I wasn’t planning to write about Greater LA, a show that presents work by over 50 current Los Angeles-based artists at a pop-up gallery on Broadway in SoHo. I think I was swayed by the eye-catching portrait of Brian Wilson by Johanna Goodman on the cover of this week’s Village Voice, which pushed some buttons on my internal jukebox and got me thinking about California. So with “Wouldn’t it Be Nice” playing in my head, I ventured out to see if the LA-NY art antipodes could share some happy times together.

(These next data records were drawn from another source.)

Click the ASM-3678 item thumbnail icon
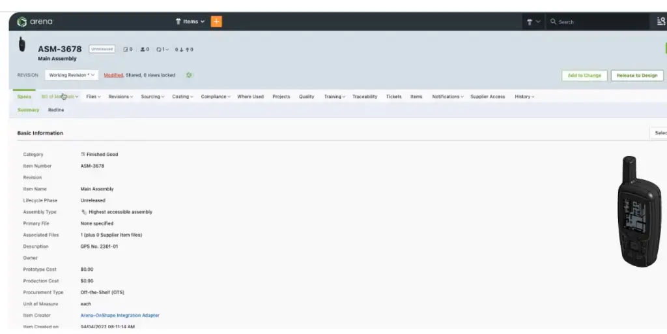 click(x=22, y=45)
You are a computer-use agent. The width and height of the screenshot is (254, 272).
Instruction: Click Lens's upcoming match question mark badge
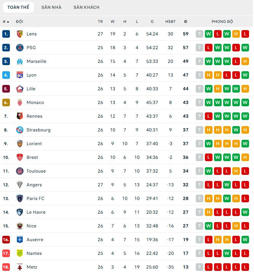coord(200,34)
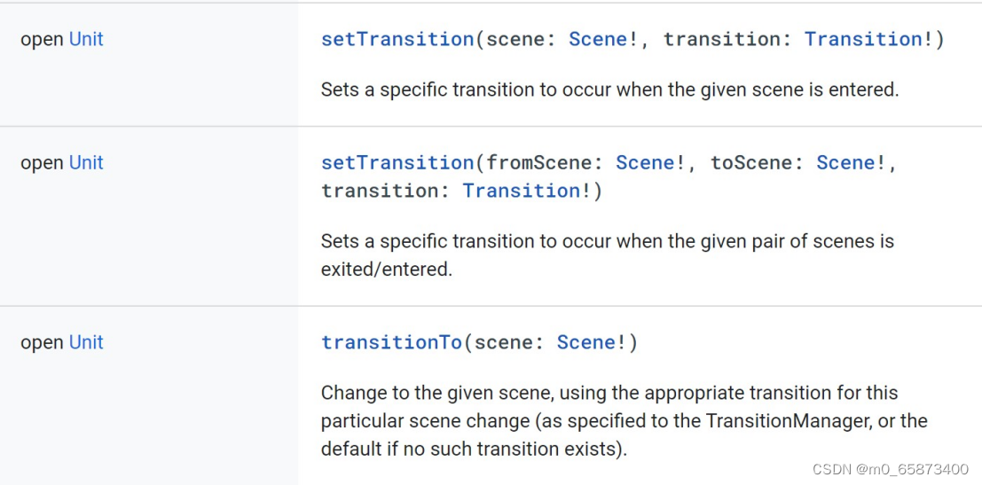Image resolution: width=982 pixels, height=485 pixels.
Task: Click the Transition type link below fromScene
Action: point(521,191)
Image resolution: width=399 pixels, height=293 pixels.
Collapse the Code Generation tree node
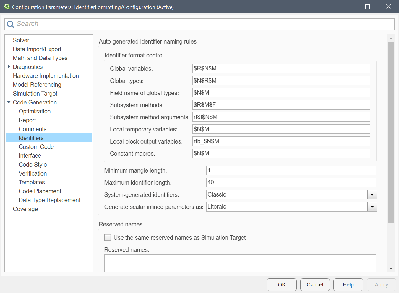click(9, 102)
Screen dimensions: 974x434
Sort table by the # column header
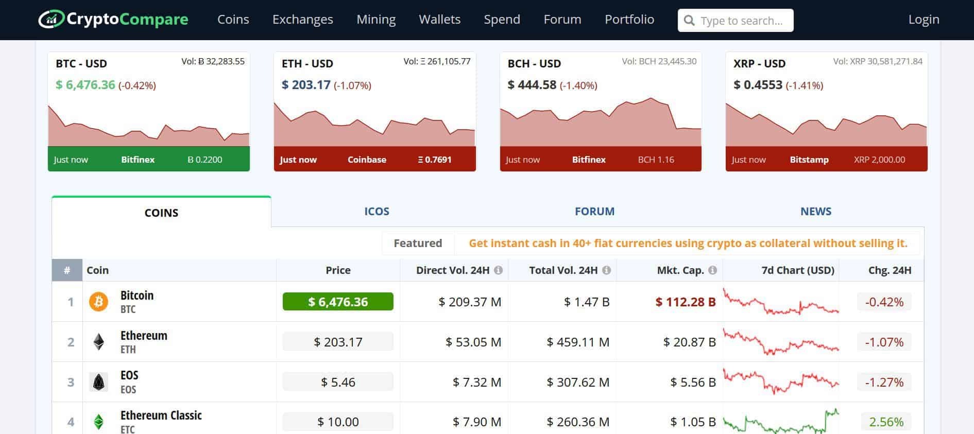(x=67, y=270)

That fantasy was all but dashed as I stepped inside and was plagued by the sour-voiced Anthony Kiedis bleating about his City of Angels in the ballad “Under the Bridge.” Unfortunately, the linking of  an overplayed, 20-year-old Red Hot Chili Peppers song to this awkwardly self-described “first ever survey to take place in New York of art being made in Los Angeles right now” was not the only curatorial misjudgment I encountered.

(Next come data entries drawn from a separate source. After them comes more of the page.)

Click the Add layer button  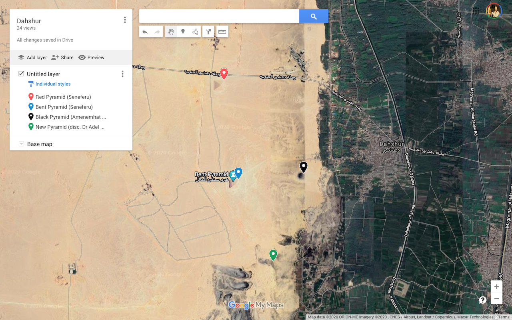(32, 57)
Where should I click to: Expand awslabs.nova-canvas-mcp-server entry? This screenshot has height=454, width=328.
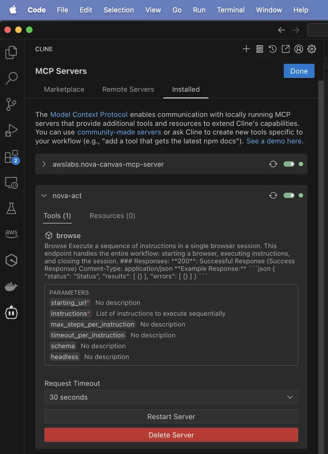(x=44, y=164)
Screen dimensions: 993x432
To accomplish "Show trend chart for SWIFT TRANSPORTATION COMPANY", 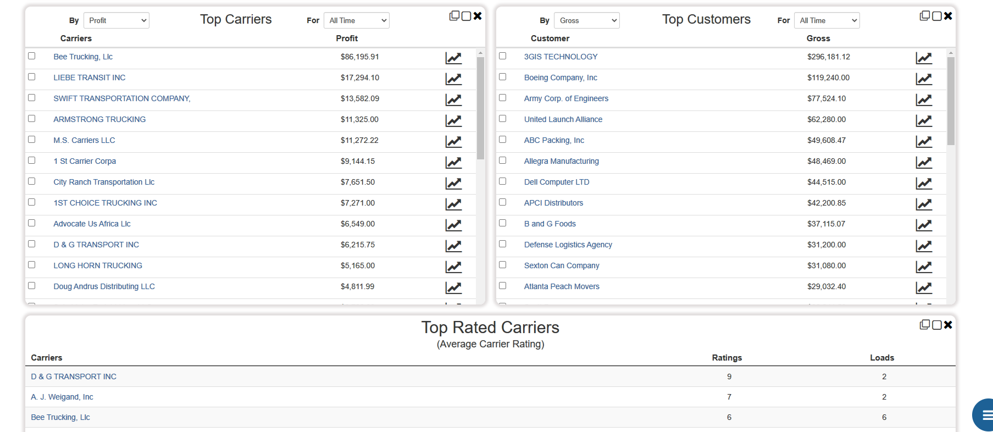I will pos(453,99).
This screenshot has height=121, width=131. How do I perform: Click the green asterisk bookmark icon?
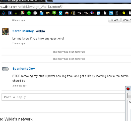coord(54,13)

Greater LA is billed as a survey show, with disparate artists grouped solely on the basis of their shared geography and right-now-ness. This proved to be a limitation, as the curators missed a golden opportunity to highlight and discuss other unifying elements such as the irony, humor and distinctively Californian “joie de vivre” that pervaded the show.

Such shortcomings aside, Greater LA still didn’t amount to more than the sum of its parts. Which was a shame, since some of those parts were fantastic and funny and deserved better conveyance in New York than to be hitched to an ungainly body.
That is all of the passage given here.